Directions -
Collect each line of the listing below that contains the word "Toggle", and copy those lines out in their original order.

(Raw records)
* start *

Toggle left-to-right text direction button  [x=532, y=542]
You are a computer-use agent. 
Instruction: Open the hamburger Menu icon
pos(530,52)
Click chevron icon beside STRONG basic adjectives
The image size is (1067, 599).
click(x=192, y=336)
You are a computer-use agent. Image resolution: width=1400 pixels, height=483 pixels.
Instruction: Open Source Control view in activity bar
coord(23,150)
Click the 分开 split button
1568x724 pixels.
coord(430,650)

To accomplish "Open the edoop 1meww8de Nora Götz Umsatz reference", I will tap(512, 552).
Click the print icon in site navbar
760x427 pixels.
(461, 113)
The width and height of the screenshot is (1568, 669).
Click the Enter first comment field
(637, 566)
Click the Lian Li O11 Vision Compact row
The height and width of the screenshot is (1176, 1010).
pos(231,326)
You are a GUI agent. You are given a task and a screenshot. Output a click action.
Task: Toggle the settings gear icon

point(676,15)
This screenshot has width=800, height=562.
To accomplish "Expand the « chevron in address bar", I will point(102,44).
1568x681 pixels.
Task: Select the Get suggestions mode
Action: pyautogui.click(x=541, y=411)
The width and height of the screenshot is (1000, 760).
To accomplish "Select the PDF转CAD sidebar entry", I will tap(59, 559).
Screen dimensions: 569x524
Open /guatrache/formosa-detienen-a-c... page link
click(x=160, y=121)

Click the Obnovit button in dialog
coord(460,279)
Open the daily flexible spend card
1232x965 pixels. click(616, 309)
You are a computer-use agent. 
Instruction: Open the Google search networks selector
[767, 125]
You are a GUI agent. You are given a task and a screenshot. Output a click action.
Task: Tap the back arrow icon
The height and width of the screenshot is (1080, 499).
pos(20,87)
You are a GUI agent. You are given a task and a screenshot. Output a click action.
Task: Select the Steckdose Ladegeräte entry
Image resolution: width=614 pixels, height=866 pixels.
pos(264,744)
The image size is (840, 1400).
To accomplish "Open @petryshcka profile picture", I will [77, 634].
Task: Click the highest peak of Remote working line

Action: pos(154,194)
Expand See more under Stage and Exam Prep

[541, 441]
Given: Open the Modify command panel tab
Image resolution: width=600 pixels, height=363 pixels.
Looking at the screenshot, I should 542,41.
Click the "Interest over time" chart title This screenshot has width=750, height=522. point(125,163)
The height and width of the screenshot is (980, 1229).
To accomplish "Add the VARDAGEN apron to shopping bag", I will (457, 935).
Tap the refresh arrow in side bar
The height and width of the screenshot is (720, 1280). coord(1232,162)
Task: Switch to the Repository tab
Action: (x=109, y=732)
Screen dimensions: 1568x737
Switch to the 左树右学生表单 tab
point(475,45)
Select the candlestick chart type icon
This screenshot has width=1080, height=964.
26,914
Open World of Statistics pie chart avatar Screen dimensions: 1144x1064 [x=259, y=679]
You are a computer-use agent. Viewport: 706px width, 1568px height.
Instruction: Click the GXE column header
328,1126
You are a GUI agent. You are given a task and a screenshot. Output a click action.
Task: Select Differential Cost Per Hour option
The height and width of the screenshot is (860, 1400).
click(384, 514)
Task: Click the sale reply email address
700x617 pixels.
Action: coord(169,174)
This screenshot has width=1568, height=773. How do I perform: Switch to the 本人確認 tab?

* end *

Finished task -
Toggle left-to-right text direction button  [x=532, y=542]
Task: Toggle the settings gear icon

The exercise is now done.